It was Anthony Field who suggested that they “combine what we’d learned about child development with what we knew about music,” Cook said. Fatt soon joined them.

The group’s first years of renown came about through word of mouth and self-funded enterprises. As their popularity as classroom and birthday party entertainment grew, so did the demand for more recordings like their self-titled 1991 album, which they had assumed would be a one-time venture.

Paul Field, who is now the Wiggles’ manager, says it’s their talent as songwriters and musicians that lies at the heart of their appeal. “It was grass-roots support, not hype. In the early childhood world, if there’s something kids love, there’s a parents’ network where you tell your friends. We’ve been lucky that way.”
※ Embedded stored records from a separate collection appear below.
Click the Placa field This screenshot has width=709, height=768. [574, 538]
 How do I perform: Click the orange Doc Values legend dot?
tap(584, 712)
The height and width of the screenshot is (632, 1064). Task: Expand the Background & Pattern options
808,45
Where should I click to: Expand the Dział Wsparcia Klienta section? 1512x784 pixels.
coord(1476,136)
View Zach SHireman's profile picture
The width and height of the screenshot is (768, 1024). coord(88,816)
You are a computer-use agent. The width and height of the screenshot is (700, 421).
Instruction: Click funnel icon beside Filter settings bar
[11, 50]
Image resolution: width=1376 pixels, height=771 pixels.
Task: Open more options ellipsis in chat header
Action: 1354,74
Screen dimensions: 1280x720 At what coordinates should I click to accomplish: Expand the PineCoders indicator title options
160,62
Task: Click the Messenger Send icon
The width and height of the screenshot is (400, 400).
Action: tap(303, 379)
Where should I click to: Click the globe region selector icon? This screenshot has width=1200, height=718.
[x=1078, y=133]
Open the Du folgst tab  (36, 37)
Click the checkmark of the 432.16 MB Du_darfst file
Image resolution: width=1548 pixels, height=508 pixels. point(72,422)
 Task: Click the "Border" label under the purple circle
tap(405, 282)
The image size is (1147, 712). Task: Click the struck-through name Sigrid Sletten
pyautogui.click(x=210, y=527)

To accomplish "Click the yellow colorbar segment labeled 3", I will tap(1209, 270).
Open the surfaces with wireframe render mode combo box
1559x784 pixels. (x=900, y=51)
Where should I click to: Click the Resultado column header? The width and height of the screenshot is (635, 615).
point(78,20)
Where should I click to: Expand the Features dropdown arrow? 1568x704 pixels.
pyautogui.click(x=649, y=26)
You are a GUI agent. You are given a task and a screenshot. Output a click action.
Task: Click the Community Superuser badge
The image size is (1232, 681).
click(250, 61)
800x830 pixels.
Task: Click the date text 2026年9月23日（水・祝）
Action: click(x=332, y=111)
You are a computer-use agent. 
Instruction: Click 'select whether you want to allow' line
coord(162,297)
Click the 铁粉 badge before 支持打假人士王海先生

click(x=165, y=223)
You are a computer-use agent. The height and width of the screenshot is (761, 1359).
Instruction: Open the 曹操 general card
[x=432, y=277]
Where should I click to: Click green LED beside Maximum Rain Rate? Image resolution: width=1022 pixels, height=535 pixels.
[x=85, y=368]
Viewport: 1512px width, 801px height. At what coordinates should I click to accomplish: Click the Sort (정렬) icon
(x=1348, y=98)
Today, U.S. sales of Wiggles videos and CDs, distributed by HIT Entertainment, are at 3 million and climbing. Sales in Australia top 4.5 million. The Disney Channel added Wiggles video clips to its Playhouse Disney programming block in February, and plans are afoot to replicate the band for the Asian market through a Disney-Wiggles partnership. It’s a remarkable success story in a field dominated by character-driven entertainment.

Along with the undeniably canny, moneymaking enterprise, however, the sense of a calling, a la Fred Rogers, is evident too. Despite burgeoning relationships with media giants, the Wiggles retain tight creative control to protect their vision and ideas.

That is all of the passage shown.